■ Try it: Repeat each of the following items word for word.
Input section start
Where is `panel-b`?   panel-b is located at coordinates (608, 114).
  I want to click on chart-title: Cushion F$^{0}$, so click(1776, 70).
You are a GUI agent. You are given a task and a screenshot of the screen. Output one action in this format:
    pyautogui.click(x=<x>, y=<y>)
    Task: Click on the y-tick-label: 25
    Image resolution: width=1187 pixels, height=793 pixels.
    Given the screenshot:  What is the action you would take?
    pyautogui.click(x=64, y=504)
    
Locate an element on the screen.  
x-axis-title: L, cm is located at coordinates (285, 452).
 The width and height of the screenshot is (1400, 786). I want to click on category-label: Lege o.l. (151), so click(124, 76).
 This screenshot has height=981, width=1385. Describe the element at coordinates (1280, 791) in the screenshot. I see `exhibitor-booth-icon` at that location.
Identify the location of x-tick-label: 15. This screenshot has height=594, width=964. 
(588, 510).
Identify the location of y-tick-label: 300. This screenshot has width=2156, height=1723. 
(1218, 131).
Input section end
■ Response:
Where is `panel-b`?   panel-b is located at coordinates (608, 114).
  I want to click on chart-title: Cushion F$^{0}$, so click(1776, 70).
You are a GUI agent. You are given a task and a screenshot of the screen. Output one action in this format:
    pyautogui.click(x=<x>, y=<y>)
    Task: Click on the y-tick-label: 25
    Image resolution: width=1187 pixels, height=793 pixels.
    Given the screenshot:  What is the action you would take?
    pyautogui.click(x=64, y=504)
    
Locate an element on the screen.  
x-axis-title: L, cm is located at coordinates (285, 452).
 The width and height of the screenshot is (1400, 786). I want to click on category-label: Lege o.l. (151), so click(124, 76).
 This screenshot has height=981, width=1385. Describe the element at coordinates (1280, 791) in the screenshot. I see `exhibitor-booth-icon` at that location.
Identify the location of x-tick-label: 15. This screenshot has height=594, width=964. 
(588, 510).
Identify the location of y-tick-label: 300. This screenshot has width=2156, height=1723. 
(1218, 131).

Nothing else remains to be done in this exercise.